Ala kazam, ala kajink
Make this bread purple-y pink!
Last year when I interviewed the lovely Ruth Pretty for work she showed me her prized collection of Time-Life 'Foods of the World' cookbooks and recommended that I look out for them. I think she cast a good spell over me, because I went through a particularly good period of finding gems in charity shops or on Trade Me immediately afterwards. One was a Time-Life Bread book, sadly not from the same edition as Ruth's, but edited by Richard Olney and absolutely loaded with amazing recipes and bread knowledge. There's a recipe dating from 1654 in the book that uses pumpkin, which inspired me to try beetroot. The 1654 recipe uses a lot of yeast and lets the bread rise for hours - I just adapted my normal recipe and it worked out fine. This makes a very springy, soft loaf. The beetroot taste is discernable, but not as shocking as the colour might suggest. A tablespoon of fennel seeds would be a nice addition, especially if you're going to eat the bread with salmon and cream cheese.

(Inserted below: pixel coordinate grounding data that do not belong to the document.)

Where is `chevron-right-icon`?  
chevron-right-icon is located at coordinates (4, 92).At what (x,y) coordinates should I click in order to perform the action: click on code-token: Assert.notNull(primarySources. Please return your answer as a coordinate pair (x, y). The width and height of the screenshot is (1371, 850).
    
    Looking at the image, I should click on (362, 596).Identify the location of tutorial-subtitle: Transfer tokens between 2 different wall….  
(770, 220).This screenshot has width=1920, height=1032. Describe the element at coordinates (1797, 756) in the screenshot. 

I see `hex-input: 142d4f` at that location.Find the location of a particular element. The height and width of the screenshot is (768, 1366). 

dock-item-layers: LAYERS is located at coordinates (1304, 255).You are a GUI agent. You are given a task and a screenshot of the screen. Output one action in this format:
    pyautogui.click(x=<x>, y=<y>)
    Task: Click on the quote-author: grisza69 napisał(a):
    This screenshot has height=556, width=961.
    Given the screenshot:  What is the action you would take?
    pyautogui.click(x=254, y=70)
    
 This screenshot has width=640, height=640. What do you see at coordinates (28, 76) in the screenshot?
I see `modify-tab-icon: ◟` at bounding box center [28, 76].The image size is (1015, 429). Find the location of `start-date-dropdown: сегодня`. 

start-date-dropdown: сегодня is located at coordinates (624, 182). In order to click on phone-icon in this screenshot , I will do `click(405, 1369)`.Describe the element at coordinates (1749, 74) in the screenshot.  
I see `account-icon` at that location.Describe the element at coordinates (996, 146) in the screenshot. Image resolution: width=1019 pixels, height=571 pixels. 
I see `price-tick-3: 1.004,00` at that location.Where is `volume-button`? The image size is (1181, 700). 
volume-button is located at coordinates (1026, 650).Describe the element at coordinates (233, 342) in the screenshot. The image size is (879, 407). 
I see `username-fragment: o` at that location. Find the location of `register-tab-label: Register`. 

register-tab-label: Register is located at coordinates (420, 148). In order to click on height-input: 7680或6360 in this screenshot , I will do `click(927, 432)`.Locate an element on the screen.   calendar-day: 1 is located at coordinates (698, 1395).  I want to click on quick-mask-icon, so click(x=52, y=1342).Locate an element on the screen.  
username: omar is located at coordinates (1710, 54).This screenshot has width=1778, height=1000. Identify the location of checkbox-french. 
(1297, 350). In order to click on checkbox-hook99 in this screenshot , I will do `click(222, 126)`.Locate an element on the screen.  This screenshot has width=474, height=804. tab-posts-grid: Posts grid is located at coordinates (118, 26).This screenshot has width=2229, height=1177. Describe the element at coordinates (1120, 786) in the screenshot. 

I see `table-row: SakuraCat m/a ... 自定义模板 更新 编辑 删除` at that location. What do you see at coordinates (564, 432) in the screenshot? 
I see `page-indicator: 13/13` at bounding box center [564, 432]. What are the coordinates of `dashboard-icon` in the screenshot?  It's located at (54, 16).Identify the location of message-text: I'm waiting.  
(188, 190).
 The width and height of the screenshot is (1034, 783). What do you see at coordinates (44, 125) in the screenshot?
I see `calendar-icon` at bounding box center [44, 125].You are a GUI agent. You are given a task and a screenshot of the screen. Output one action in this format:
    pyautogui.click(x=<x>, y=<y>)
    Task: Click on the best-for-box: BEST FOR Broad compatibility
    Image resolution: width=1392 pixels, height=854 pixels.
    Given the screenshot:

500g beetroot, topped, tailed and halved
500g strong white flour
1 1/2 tsp dried yeast
1 1/2 tsp salt
60-90ml warm water
Prepare the beetroot first. Boil it for 20-30 minutes, until easily pierced with a knife. Drain, then puree in a food processor or with a stick blender. Set aside to cool. You can do this well in advance, but the puree should be at room temperature when it comes to making the bread.
Mix the flour, yeast and salt together in a large bowl, then stir in the beetroot. Mix well, adding a little water, until you have a soft, slightly sticky dough. Cover the bowl with a cloth and let it rest for 10 minutes.
Lightly oil the worksurface, then tip the dough out onto it. Pick up one side of the dough, stretch it up, then bring it down again on top of itself. Repeat from the opposite corner. Do this another three times, then scrape the dough from your hands and walk away. Leave the dough to rest for 10 minutes, then come back and repeat the pick up and stretch process again. Then leave it again for 10 minutes. Do this process once more, then scoop the dough into a well-oiled large bowl. Cover with a cloth and leave in a warm place for about 45 minutes, until nearly doubled.
Heat the oven to 200C. Tip the dough out onto the bench and knock back gently, pressing it out into a rectangle. Roll this up into a large baguette-sort of shape, or shape to fit a large loaf tin. Leave on a lined tray (or in an oiled tin) for 25 minutes, then bake for 30-35 minutes. Tip onto a rack to cool completely before slicing.